Die UBS reagierte kühl. Wie schon früher erwähnt, «scheinen die Kriterien des Anhangs zum Staatsvertrag (…) erfüllt zu sein», liessen zwei ‹Jorasse›-Mitarbeiterinnen die Ms am 13. Juli 2010 wissen. Die Höhe der Durchschnittseinkünfte sei «lediglich eines der anwendbaren Kriterien». Dieses mag «zwar nicht erfüllt gewesen sein, das Konto war jedoch dennoch zu liefern, weil die übrigen Kriterien erfüllt zu sein scheinen». Welche gemeint waren, blieb unerwähnt.

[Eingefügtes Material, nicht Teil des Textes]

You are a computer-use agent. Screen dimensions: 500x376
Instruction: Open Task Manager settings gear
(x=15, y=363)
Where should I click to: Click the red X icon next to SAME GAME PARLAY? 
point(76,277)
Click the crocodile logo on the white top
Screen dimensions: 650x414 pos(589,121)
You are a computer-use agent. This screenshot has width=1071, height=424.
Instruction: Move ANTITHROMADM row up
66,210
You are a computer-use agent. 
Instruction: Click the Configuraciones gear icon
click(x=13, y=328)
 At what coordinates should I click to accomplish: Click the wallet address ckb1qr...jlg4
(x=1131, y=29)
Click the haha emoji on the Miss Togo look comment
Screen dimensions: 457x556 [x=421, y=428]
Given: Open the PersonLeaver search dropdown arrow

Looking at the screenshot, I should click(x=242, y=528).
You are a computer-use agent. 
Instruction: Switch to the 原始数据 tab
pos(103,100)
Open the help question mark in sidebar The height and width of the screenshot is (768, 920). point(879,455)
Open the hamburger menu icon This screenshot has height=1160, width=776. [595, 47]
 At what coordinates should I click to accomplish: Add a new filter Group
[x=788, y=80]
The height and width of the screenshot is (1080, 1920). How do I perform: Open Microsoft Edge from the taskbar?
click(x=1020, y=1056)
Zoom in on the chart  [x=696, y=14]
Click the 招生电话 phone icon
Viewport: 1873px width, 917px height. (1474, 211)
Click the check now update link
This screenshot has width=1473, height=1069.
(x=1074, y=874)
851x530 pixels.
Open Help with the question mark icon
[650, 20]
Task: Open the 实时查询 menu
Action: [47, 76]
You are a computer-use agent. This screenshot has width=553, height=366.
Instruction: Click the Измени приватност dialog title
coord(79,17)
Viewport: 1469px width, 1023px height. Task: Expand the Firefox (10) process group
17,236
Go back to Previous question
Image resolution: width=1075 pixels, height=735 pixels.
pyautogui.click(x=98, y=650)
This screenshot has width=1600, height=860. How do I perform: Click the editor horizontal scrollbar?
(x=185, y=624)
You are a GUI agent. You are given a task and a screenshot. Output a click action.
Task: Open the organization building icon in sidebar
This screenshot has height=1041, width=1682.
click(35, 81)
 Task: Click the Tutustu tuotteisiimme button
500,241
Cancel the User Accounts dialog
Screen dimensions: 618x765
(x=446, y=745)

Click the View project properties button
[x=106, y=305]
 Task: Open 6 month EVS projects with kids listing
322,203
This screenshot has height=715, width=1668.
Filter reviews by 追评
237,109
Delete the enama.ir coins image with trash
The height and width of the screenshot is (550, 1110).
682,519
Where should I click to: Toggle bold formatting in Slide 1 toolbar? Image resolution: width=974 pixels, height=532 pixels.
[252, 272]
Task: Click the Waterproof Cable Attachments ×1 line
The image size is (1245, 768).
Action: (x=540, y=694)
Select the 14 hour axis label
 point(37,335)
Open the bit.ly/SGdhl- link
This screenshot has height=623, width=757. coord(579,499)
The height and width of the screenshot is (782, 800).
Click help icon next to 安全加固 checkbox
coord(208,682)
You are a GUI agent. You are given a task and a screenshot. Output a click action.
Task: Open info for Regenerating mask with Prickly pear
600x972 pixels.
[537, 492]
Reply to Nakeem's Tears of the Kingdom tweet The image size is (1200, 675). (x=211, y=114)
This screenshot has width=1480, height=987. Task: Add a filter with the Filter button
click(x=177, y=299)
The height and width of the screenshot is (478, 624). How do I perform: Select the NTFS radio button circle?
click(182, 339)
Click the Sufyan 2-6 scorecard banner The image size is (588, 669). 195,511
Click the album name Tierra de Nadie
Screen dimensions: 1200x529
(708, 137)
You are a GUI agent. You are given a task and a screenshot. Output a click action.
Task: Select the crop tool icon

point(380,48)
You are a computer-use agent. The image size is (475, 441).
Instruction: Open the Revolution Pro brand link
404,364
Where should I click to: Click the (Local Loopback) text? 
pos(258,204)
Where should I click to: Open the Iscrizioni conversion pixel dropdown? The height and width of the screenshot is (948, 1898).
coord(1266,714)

Danach verschärfte sich der Ton. «Was Sie (…) behaupten ist reiner, nur zur Einschüchterung erfundener Unsinn (…)», konterten Anna und Peter M. acht Tage später. «Dass Sie sich in jedem Schreiben hinter dem Verb ‹scheint› verstecken, liefert uns den Beweis, dass die UBS die im Staatsvertrag genannten Kriterien wissentlich missachtet.» Ihr Konto könne nur offengelegt werden, wenn ein «Lügengebäude» vorliegen würde. Davon könne aber «keine Rede» sein.

Projektleiter Müllhaupt von der Eidgenössischen Steuerverwaltung will den Auswahlprozess der UBS nicht beurteilen. «Entscheidend ist, dass wir jeden Fall einzeln prüften und in rund 400 Fällen keine Amtshilfe gewährten.» Das zeige, dass der Prozess korrekt abgelaufen sei. Auch UBS-Sprecher Steiner verteidigt das Vorgehen mit Verweis auf das Schlussresultat. «Das geschilderte Szenario zeigt, dass die Schweizer Amtshilfe funktioniert.»

Tatsächlich verfügte die Steuerverwaltung, dass das UBS-Konto der Ms nicht offengelegt würde. Darauf kam es zu einem letzten Gefecht mit der UBS um die Begleichung eines Anwaltshonorars. «Eine Grundlage für die Übernahme dieser Kosten besteht nicht», wies die Grossbank am 27. Juli 2010 die Forderung von Anna und Peter M. zurück. Später revidierte sie ihre Meinung. Am 16. Dezember 2010 war die UBS schliesslich doch noch bereit, wie gewünscht, einen Scheck auszustellen. Es ging dabei um knapp 4000 Franken.